START Passage for review
Summary — HB 2561 (Freedom to Work — Health Care) — Illinois (104th General Assembly)
Status: House Floor Amendment No. 1 (Rule 19(c)); re‑referred to Rules Committee.
Introduced: Feb 4, 2025 (Rep. Laura Faver Dias). Effective date: upon becoming law (if enacted).
Purpose
Amend the Illinois Freedom to Work Act to limit enforcement of post‑effective‑date covenants not to compete and covenants not to solicit when enforcement would likely reduce the availability of reproductive health care or maternity care provided by health care professionals in Illinois. The amendment places the burden on a party seeking enforcement to prove enforcement will not reduce availability of those services, and (as amended) requires proof with respect to availability within a 50‑mile radius of the medical practice/health‑care facility.
Key provisions
- Applies only to covenants not to compete or not to solicit entered into after the bill’s effective date.
- Such covenants are not enforceable with respect to provision of reproductive health care or maternity care if enforcement is likely to reduce availability of those services in the State.
END Passage for review
## Your instructions
In the HB 2561 summary, within what radius must the party seeking enforcement prove availability of services?
START Dataset entries
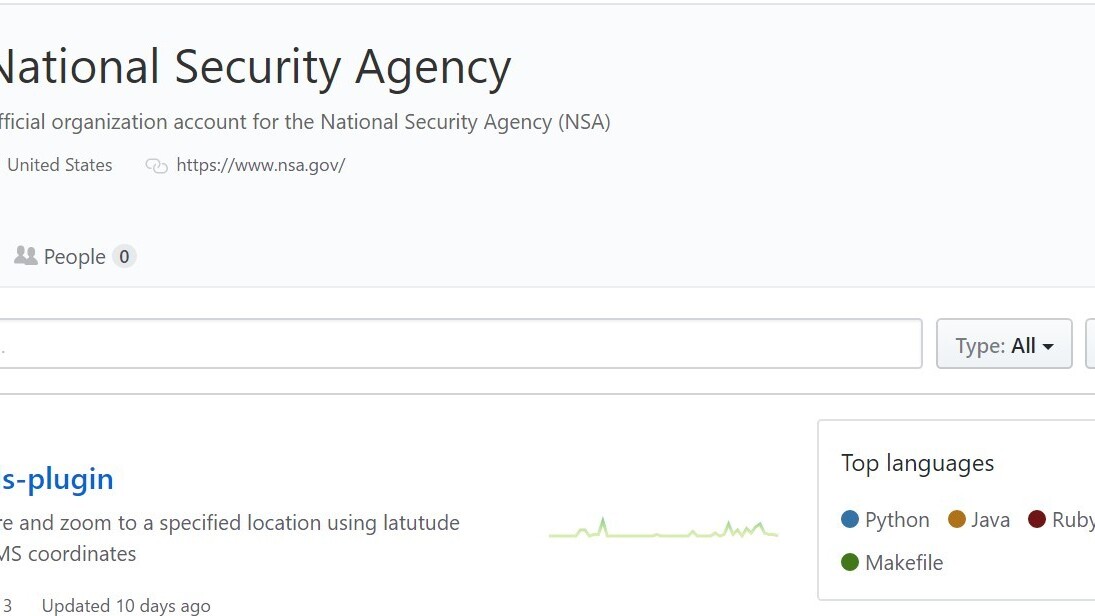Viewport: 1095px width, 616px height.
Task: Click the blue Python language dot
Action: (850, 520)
END Dataset entries
START Dataset entries
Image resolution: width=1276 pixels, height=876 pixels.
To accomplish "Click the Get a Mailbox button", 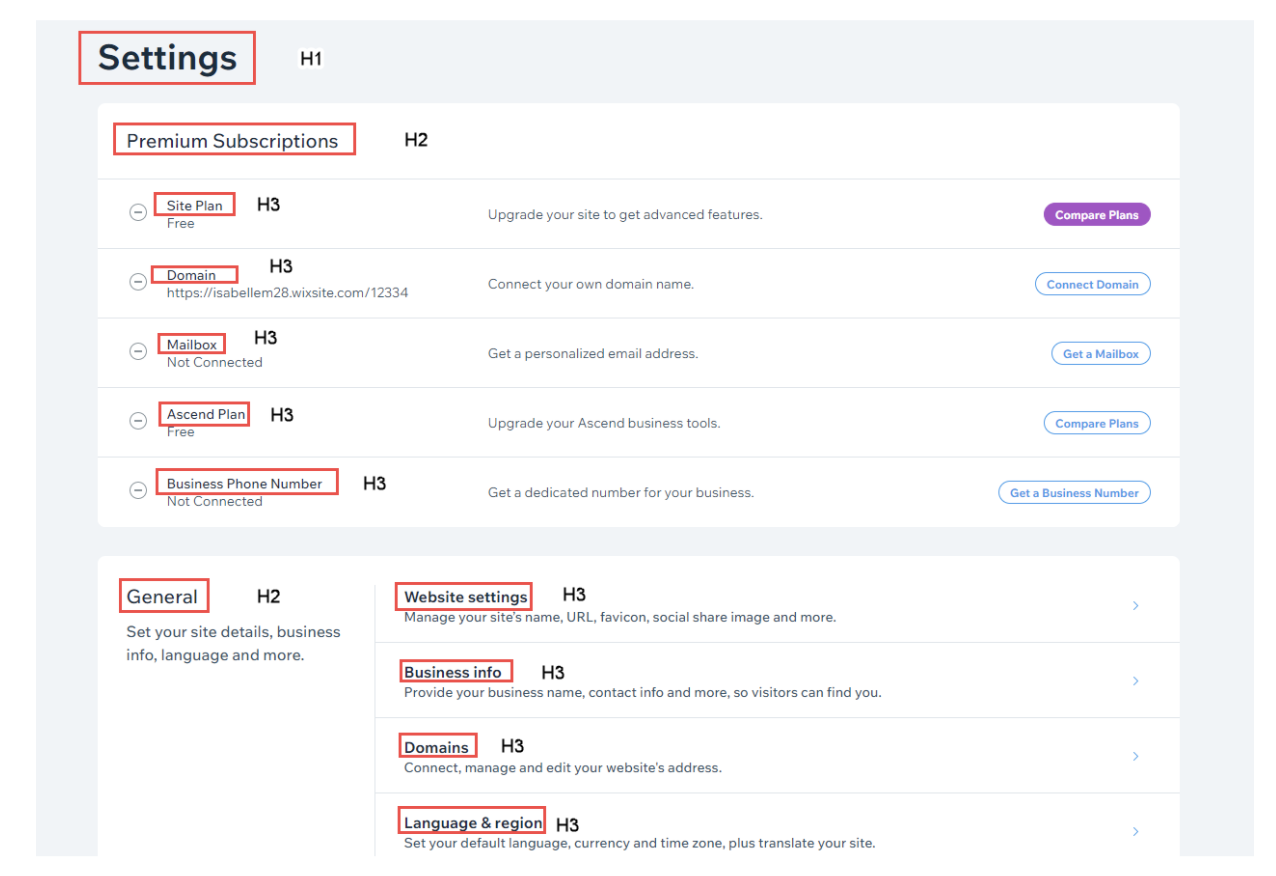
END Dataset entries
## Output of the task
A 50-mile radius of the medical practice or health-care facility.